The skin barrier serves a dual purpose: shielding us from external irritants and preventing the loss of precious moisture that would otherwise evaporate from our skin. 

A good gauge for your skin barrier’s health is the front of your legs. Are they cracked and dry? 

Don’t worry if they are – plenty of people experience this in the winter. It can happen if you forget to moisturise, or if you take a hot shower after coming in from the cold. 

If there’s dryness in the skin on your legs, trust that it’s the same for your face. The skin on your face is extra sensitive to harsh environmental factors, which is why moisturising is so important! 

Most people need to increase their moisturiser use during winter. That goes double if you spend more time outside or live near the sea, where it’s windier.  

If you normally use a light lotion, it might be a good idea to upgrade this to a richer cream moisturiser. Make sure it has ceramides and cholesterol to restore your skin’s barrier. 

What does this mean for your SkinSize™? 

SkinSizes™: 01 / 03 / 05 / 06 / 09 / 10 

If you have one of these types and are prone to acne or rosacea, expect flare-ups during winter. These SkinSizes™ are more sensitive to extreme temperature changes, which triggers an inflammatory response. 

Simply moving from cold weather outside into a hot room can change the vasodilation of your skin. This will lead to more flushing.  

To keep flare-ups at bay, use lots of moisturiser and layer up while outside. When inside, try to keep your distance from the infrared heat that can come from heating systems. 

SkinSizes™: 02/, 04/ 

These are drier skin types, which means switching to a rich moisturiser is best. To avoid clogged pores and ensure maximum hydration, try for creams with humectants rather than occlusive agents. 

At night time, a high quality cleanser is a must. Clogged pores mean that you’re likely using the wrong products. 

If you have acne or rosacea, it won’t necessarily get worse in winter. But like some other SkinSizes™, you may feel the effect of temperature changes. Extreme cold or heat, especially from indoor heating, can cause flushing or trigger flare-ups. 

SkinSizes™: 07/, 08/, 11/, 12/ 

Even with your strong skin barrier, lower sebum levels can lead to an inflammatory response from extreme temperature changes. 

Extra moisturiser and cozier winter layers will keep you protected indoors and out. And don’t get too close to that radiator! 

How else to have healthy skin during winter? 

Here are some extra tips from the Klira dermatology team on how to keep your skin happy during the colder months: 

  1. If your skin is stinging or tender, stop using active products.
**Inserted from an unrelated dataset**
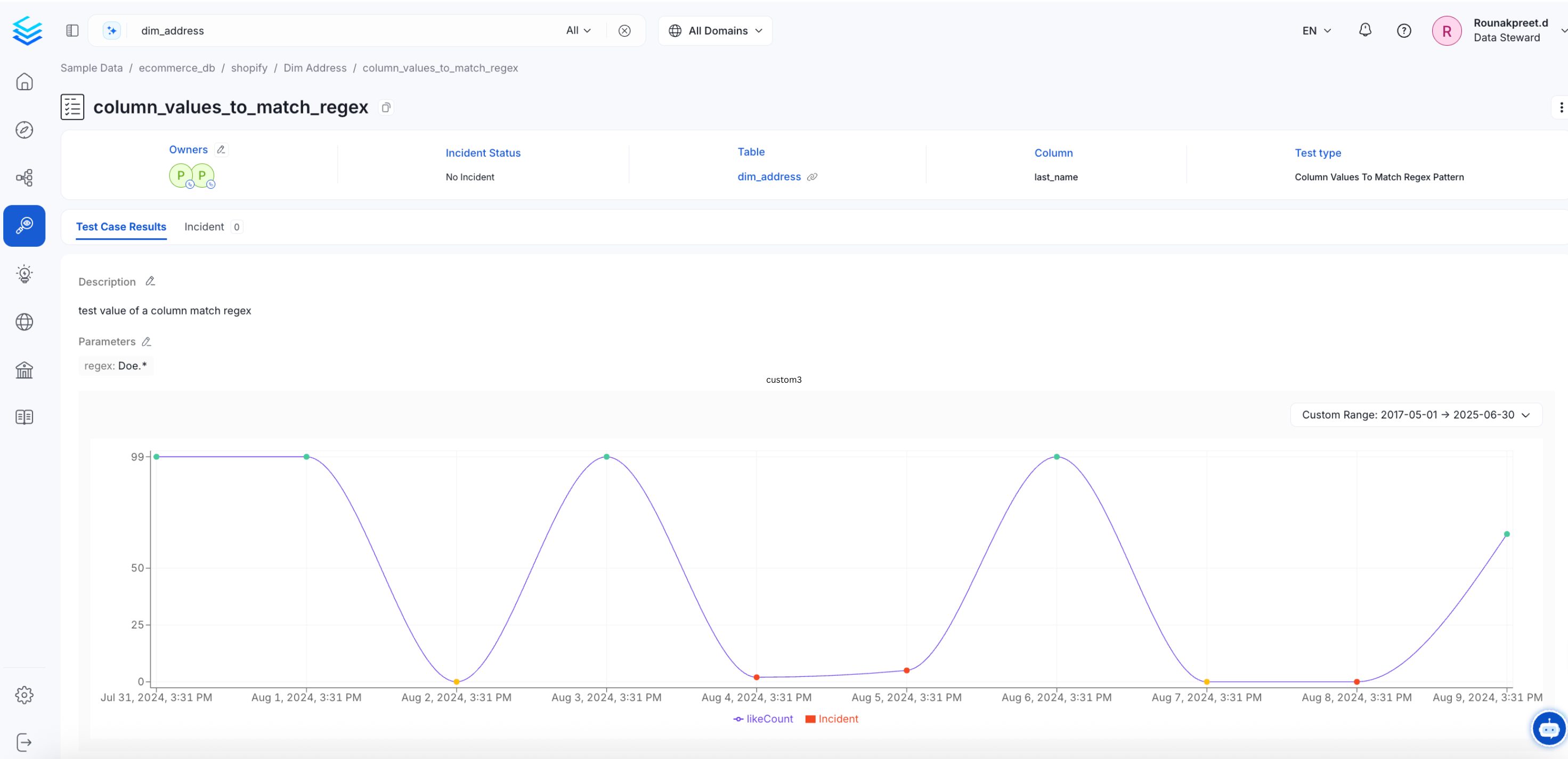The width and height of the screenshot is (1568, 759).
Task: Select the Test Case Results tab
Action: [121, 227]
Increase your moisturiser use and ensure that you are cleansing the skin properly before going back to active treatments. 
  2. Cover up with hats and scarves – but look out for itchy fabric or restrictive material, and remove when indoors. 
  3. Avoid any skincare that contains alcohol, especially exfoliants. 
  4. Never use a physical exfoliant, no matter what the season. 
  5. Prioritise silk as the material for least irritation (silk pillowcases are particularly helpful).